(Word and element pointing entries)

============

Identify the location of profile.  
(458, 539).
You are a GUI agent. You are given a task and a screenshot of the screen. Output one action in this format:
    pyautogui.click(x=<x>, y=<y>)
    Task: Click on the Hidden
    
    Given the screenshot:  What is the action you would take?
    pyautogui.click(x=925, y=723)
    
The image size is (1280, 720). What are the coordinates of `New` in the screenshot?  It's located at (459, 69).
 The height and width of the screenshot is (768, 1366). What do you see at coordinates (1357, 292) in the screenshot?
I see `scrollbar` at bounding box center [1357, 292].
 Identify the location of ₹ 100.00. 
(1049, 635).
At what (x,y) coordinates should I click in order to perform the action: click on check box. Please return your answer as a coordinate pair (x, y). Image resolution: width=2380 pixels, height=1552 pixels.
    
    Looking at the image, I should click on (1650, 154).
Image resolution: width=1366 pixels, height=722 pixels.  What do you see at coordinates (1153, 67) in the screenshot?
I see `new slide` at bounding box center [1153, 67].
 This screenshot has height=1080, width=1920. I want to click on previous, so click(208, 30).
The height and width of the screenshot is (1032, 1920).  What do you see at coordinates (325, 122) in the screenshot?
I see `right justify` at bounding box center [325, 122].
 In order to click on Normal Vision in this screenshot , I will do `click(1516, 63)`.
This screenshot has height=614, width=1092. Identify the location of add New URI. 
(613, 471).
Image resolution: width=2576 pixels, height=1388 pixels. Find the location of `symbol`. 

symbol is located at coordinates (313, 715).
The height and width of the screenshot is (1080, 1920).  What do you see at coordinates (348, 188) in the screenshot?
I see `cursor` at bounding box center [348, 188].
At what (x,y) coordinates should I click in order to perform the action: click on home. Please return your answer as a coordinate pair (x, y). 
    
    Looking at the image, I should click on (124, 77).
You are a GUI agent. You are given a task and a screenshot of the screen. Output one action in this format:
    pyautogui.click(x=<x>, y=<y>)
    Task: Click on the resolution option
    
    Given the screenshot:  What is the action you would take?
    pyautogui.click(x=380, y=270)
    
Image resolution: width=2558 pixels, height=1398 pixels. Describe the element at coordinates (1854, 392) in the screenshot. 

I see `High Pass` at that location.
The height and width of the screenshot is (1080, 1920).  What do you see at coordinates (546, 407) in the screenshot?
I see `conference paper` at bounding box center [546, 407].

============

JOB: Copy the lines from the one containing "407) in the screenshot?" through the end of the rows, including both ends, without changing anything.

IN RESPONSE:
The height and width of the screenshot is (1080, 1920).  What do you see at coordinates (546, 407) in the screenshot?
I see `conference paper` at bounding box center [546, 407].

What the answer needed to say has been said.